Secretary of State Marco Rubio congratulated Asfura in a statement. “The United States … looks forward to working with his administration to advance prosperity and security in our hemisphere.”
Trump’s comments prompted further complaints of election interference from candidates and politicians on all sides. Trump called Nasralla a “borderline Communist,” promising instead to work with Asfura, the former mayor of the Honduran capital, Tegucigalpa, to “fight the Narcocommunists.”
“There’s no doubt the timing of Trump’s statements was deliberate,” Juanita Goebertus Estrada, director of the Americas Division at Human Rights Watch, said in a statement to The Washington Post. “The immediate effect was predictable: it likely strengthened Asfura’s hand in the final stretch of the campaign.”
Trump’s words were likely at the forefront of Hondurans’ minds as they cast their votes, said Ana María Méndez Dardón, director for Central America at the Washington Office on Latin America, a D.C.-based think tank.
“I think many of the Hondurans this time casted their vote under fear and under threat. … They know that the foreign policies toward Honduras have an impact on their lives,” she said.
After election day, Trump accused the Honduran government of “trying to change the results of their Presidential Election.” In a Truth Social post, he claimed electoral authorities were “abruptly stopping” the vote count at midnight on Sunday, with 47 percent of votes counted.
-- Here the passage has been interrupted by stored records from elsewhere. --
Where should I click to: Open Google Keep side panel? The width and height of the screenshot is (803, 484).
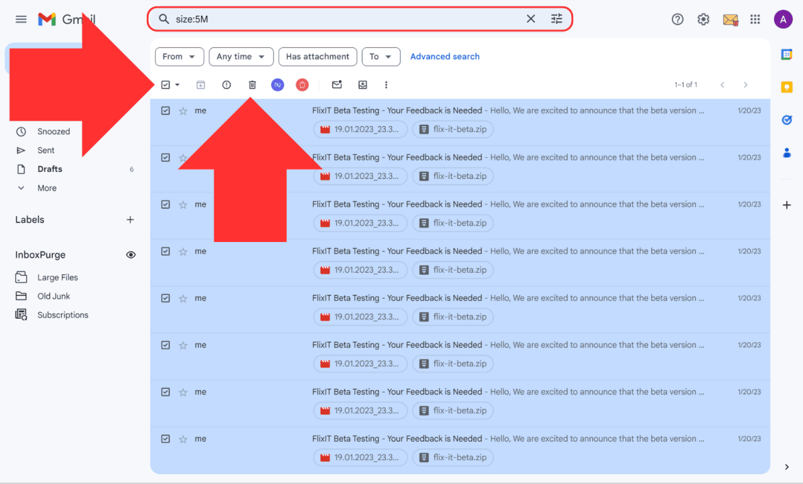[787, 87]
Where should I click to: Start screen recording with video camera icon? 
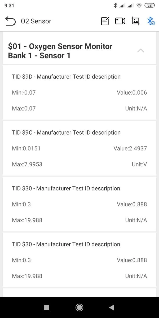pos(120,21)
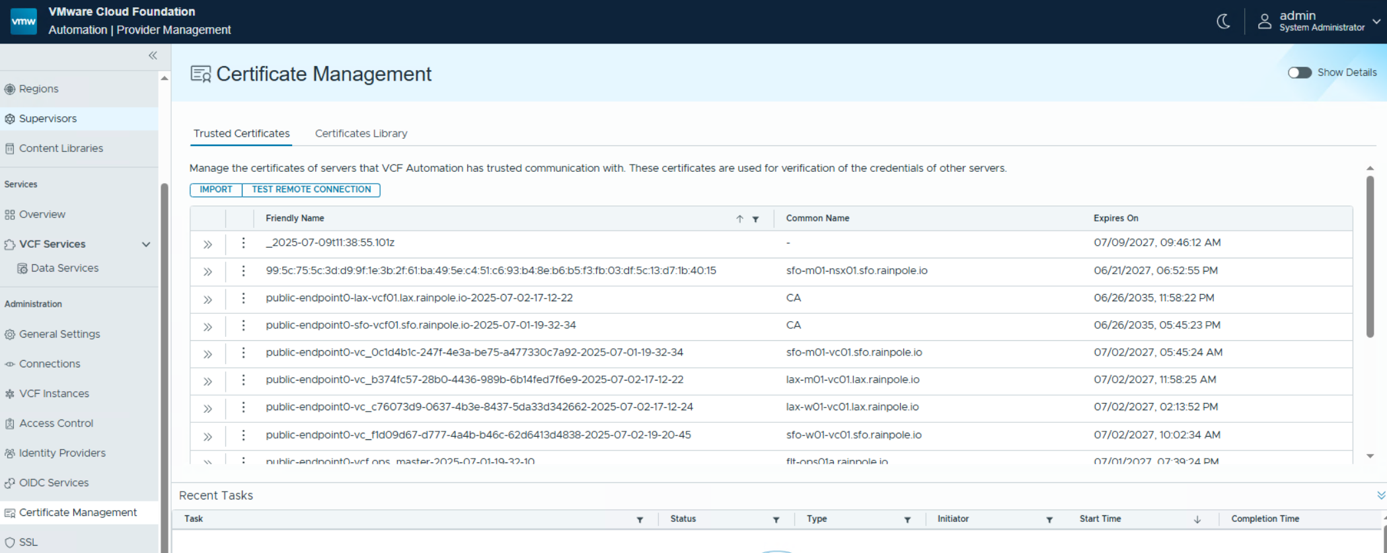Click the certificate table vertical scrollbar

click(1370, 258)
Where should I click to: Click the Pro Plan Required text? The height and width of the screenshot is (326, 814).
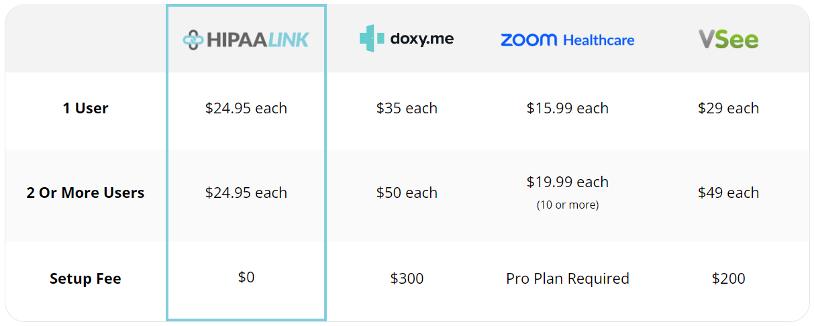click(x=568, y=278)
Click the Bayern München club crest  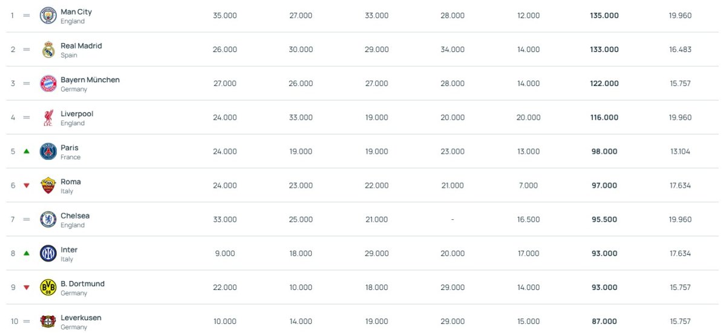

Trump’s remarks injected an additional layer of insecurity about the integrity of the vote count and the potential for electoral fraud, Goebertus said. “It handed [the Liberty and Refoundation Party] a convenient pretext to dispute the preliminary results and injected even more distrust into an already discredited electoral process.”
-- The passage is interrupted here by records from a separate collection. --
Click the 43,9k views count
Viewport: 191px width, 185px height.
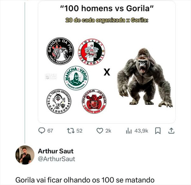pyautogui.click(x=141, y=131)
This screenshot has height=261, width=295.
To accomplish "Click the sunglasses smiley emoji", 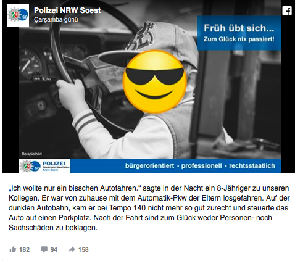I will click(155, 81).
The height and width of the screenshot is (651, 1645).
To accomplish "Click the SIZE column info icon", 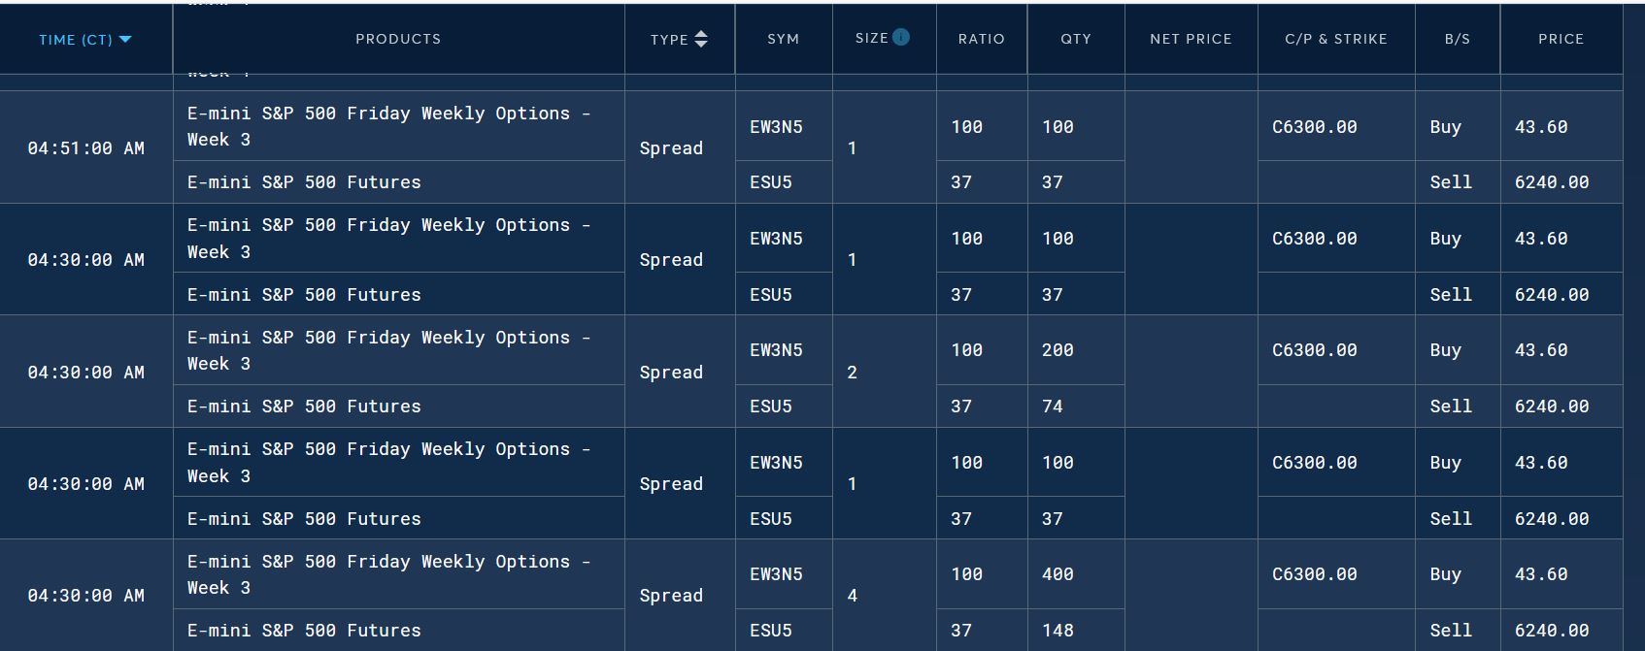I will (901, 37).
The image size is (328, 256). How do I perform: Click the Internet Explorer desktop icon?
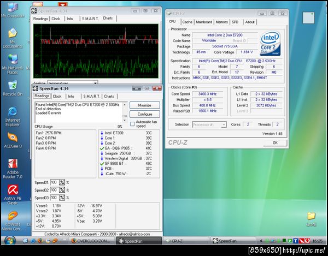click(12, 111)
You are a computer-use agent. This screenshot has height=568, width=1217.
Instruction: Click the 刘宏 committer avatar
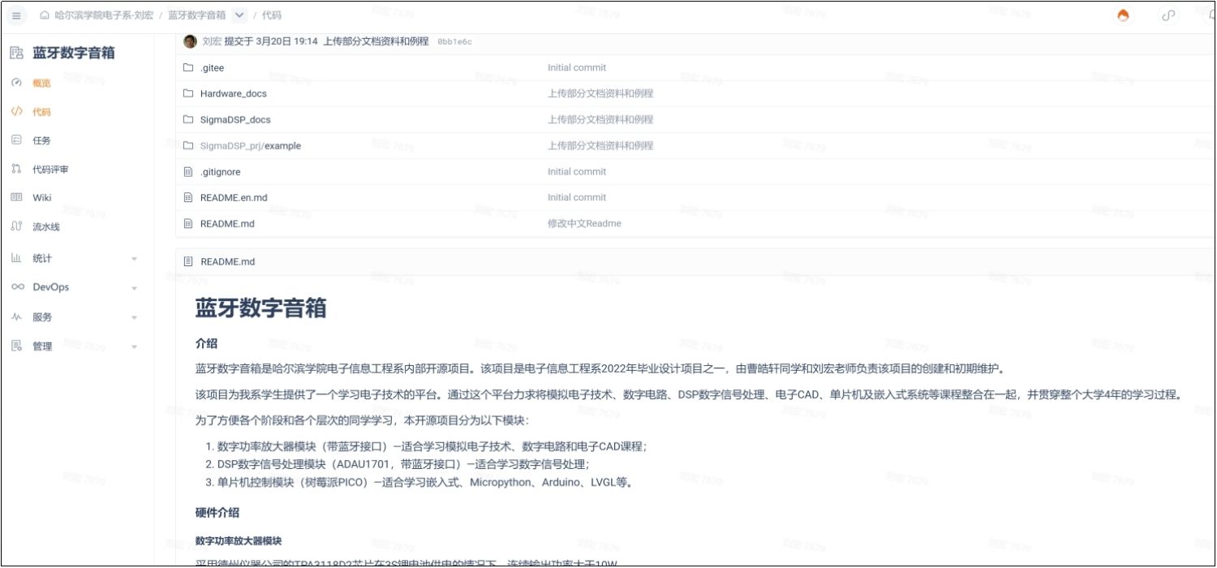(x=190, y=41)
With Asfura’s win, Honduras becomes the latest Latin American country to shift to the right. He will succeed Xiomara Castro, the country’s first female president and the wife of former Honduran president José Manuel Zelaya, who was ousted by the Honduran military in 2009.
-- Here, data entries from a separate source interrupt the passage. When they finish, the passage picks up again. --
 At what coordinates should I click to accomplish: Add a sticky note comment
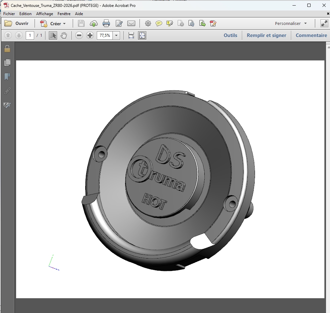coord(159,24)
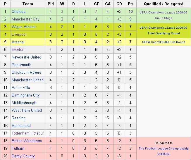Click the Aston Villa link
This screenshot has width=191, height=160.
[x=21, y=87]
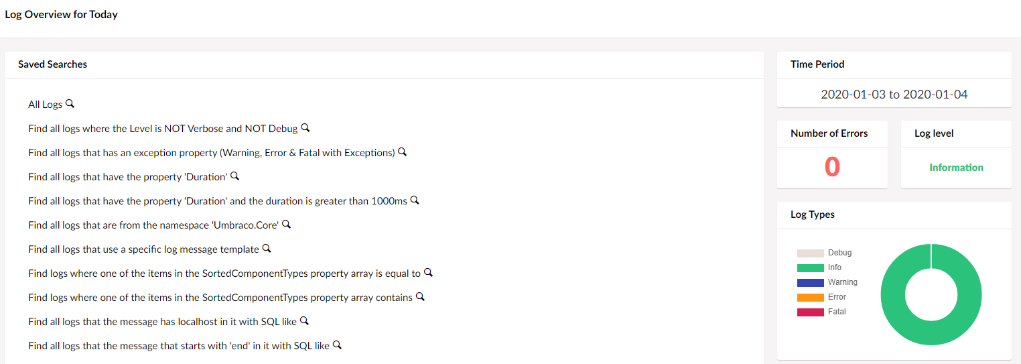Toggle the Debug legend swatch
Viewport: 1021px width, 364px height.
[x=810, y=253]
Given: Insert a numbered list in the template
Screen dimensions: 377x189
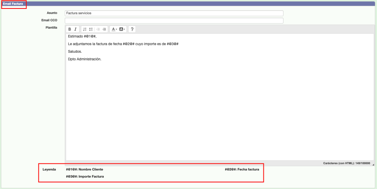Looking at the screenshot, I should 85,29.
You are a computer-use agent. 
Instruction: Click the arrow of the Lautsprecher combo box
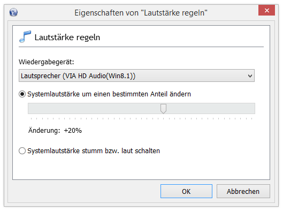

In the lead-up to the Honduran election, Trump also granted a “full and unconditional” pardon to Juan Orlando Hernández, the Central American country’s former leader who once led the National Party. The former president was convicted by a U.S. court last year on charges that he ran the country as a “narco-state” and sentenced to 45 years in prison. He was released from a U.S. federal prison Dec. 1.
In the early years of Hernández’s presidency, U.S. administrations of both parties portrayed him as an ally against narco-trafficking and illegal immigration. In 2015, then-Vice President Joe Biden hosted him at the White House. In 2019, Trump praised him for his cooperation, saying the countries were “stopping drugs at a level that has never happened.”
But by then, the Justice Department had launched an investigation into Hernández as part of a broader probe of drug trafficking allegations against the Honduran political elite. During Trump’s first administration, prosecutors had successfully indicted former Honduran National Police chief Juan Carlos “El Tigre” Bonilla and congressman Juan Antonio “Tony” Hernández, the president’s brother. Bonilla pleaded guilty in 2019 to conspiracy to import cocaine and was sentenced to 19 years in prison. Tony Hernández was found guilty that year of conspiracy to import cocaine and weapons charges and sentenced to life.
In February 2022, weeks after he left office, Juan Orlando Hernández was arrested by Honduran police at the request of U.S. authorities and extradited to the United States. Prosecutors said he built his political career on millions of dollars in bribes from traffickers in Honduras and Mexico. As president, he helped move at least 400 tons of cocaine to the United States while protecting traffickers from extradition and prosecution, they said.
Méndez Dardón criticized Trump’s decision to pardon Hernández as being “inconsistent and incoherent” with the administration’s priorities. The Trump administration is waging what it calls a counternarcotics campaign off the coast of Venezuela. Trump has accused Nicolás Maduro, the country’s leader, of sending violent criminals and drugs to the U.S. The administration has deployed U.S. troops and warships to the region. American forces have destroyed at least 28 boats in the Caribbean Sea and Pacific Ocean that officials say were carrying drugs to the U.S. More than 100 people have been killed.
“Pardoning a top trafficker while intensifying lethal operations against alleged low-level operatives creates instability and ultimately erodes U.S. credibility in the region,” said Goebertus.
Samantha Schmidt contributed to this report.